Partyka is no stranger to breaking records at the Paralympics. She was the youngest ever Paralympian in table tennis history when she competed at Sydney 2000 aged just 11 years old.

At Athens 2004, she became the youngest ever Paralympic table tennis champion, and she was the first table tennis athlete to compete in both the Olympic and Paralympic Games when she qualified for the Beijing 2008 Olympic Games.

Croatia's Sandra Paovic took home the women's singles class 6 gold on her Paralympic debut with a 3-0 (11-2, 11-7, 11-4) victory over Germany's Stephanie Grebe.

Paovic had represented Croatia at the Beijing 2008 Olympic Games and was ranked within the top 50 in the world before a life threatening car accident.

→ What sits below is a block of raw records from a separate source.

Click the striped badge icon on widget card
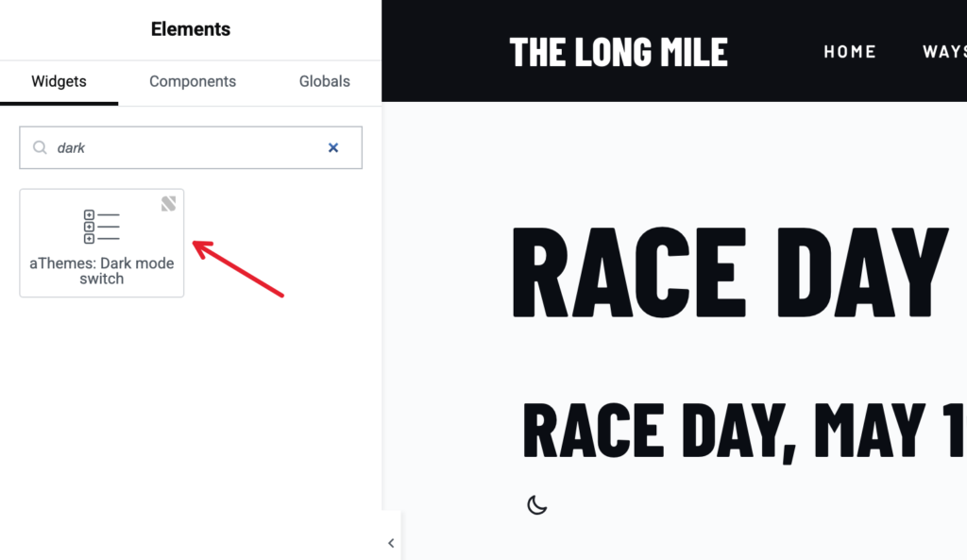967x560 pixels. tap(168, 204)
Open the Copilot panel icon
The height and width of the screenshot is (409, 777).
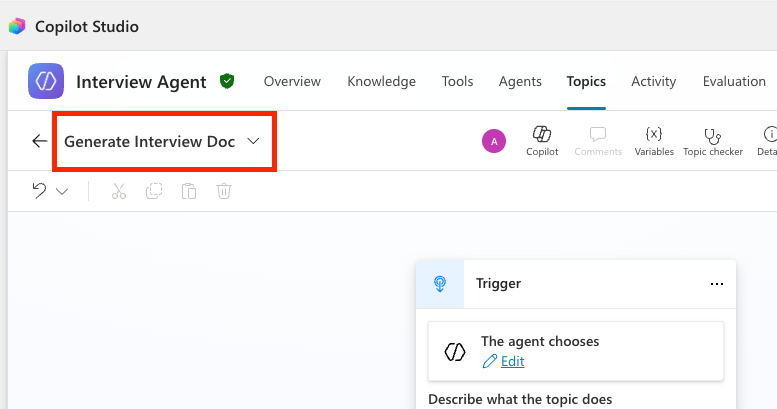(x=542, y=140)
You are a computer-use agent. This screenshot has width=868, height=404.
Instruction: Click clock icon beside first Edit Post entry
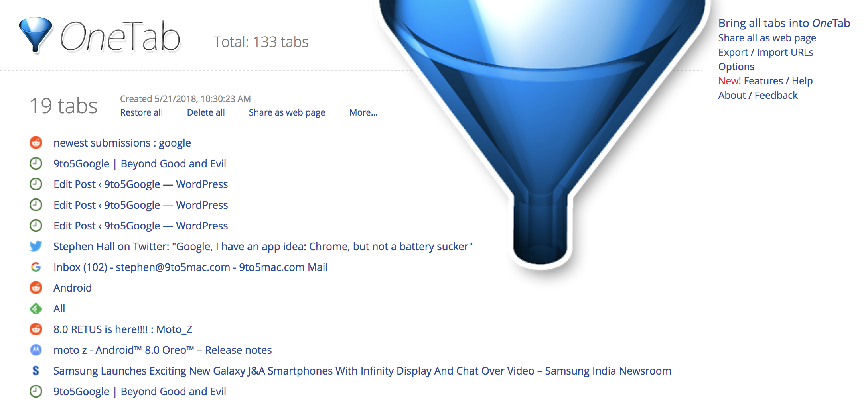pos(36,184)

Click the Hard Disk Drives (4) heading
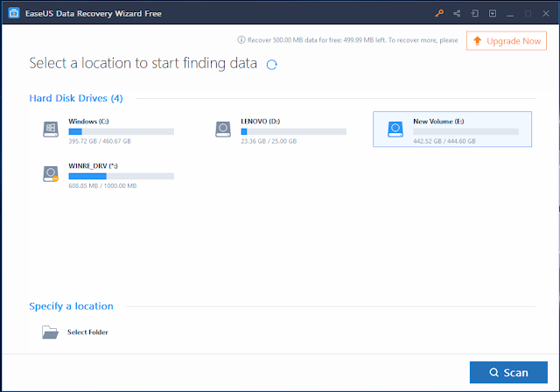click(76, 98)
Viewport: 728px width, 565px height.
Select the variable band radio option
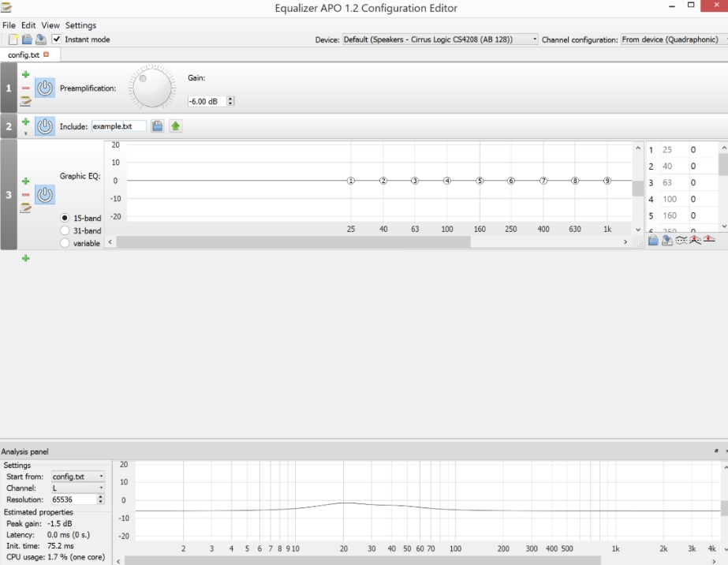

She suffered a severe cervical spinal injury, leaving her with limited use of her legs.

“I’m not a calm player who can look calm and play fantastically, I need to push myself to concentrate,” she said. “I don’t move really, they all move much better than me and this is an advantage for them, so I have to push myself to be somehow movable. This is not easy as I am the only one who has a spinal cord injury.

“To have a spinal cord injury like me and to play standing table tennis is really difficult but if I wasn’t as crazy as I am, I don’t think I could do that.”

The Netherlands’ Kelly Van Zon won 3-0 (11-9, 11-9, 11-5) against Kubra Korkut to successfully defend her class 7 title.

Elsewhere, despite coming close to securing each game in the Gold medal match, two-time Paralympic Champion Lei Li Na could not withstand the contest from her fellow teammate Liu Meng, losing 0-3 (12-10, 13-11, 13-11) to the first time Paralympian.

China’s Zhao Shuai retained the men's class 8 title that he earned four years ago in London, defeating Hungary’s Andras Csonka 3-0 (11-5, 11-6, 11-9).

Abudullah Ozturk was the hero of the day for Turkey, winning the country’s first male Paralympic table tennis gold medal with a 3-1 (10-12, 11-8, 11-4, 11-5) win against China's Guo Xingyuan.

World number ones in class 1 and 2 respectively, Great Britain’s Robert Davies and Fabien Lamirault proved their status. Davies overcame Joo Young Dae 3-1 (14-12, 4-11, 11-9, 11-5) in the class 1 gold medal match, while Lamirault beat Poland's Rafal Czuper to claim the men's class 2 title.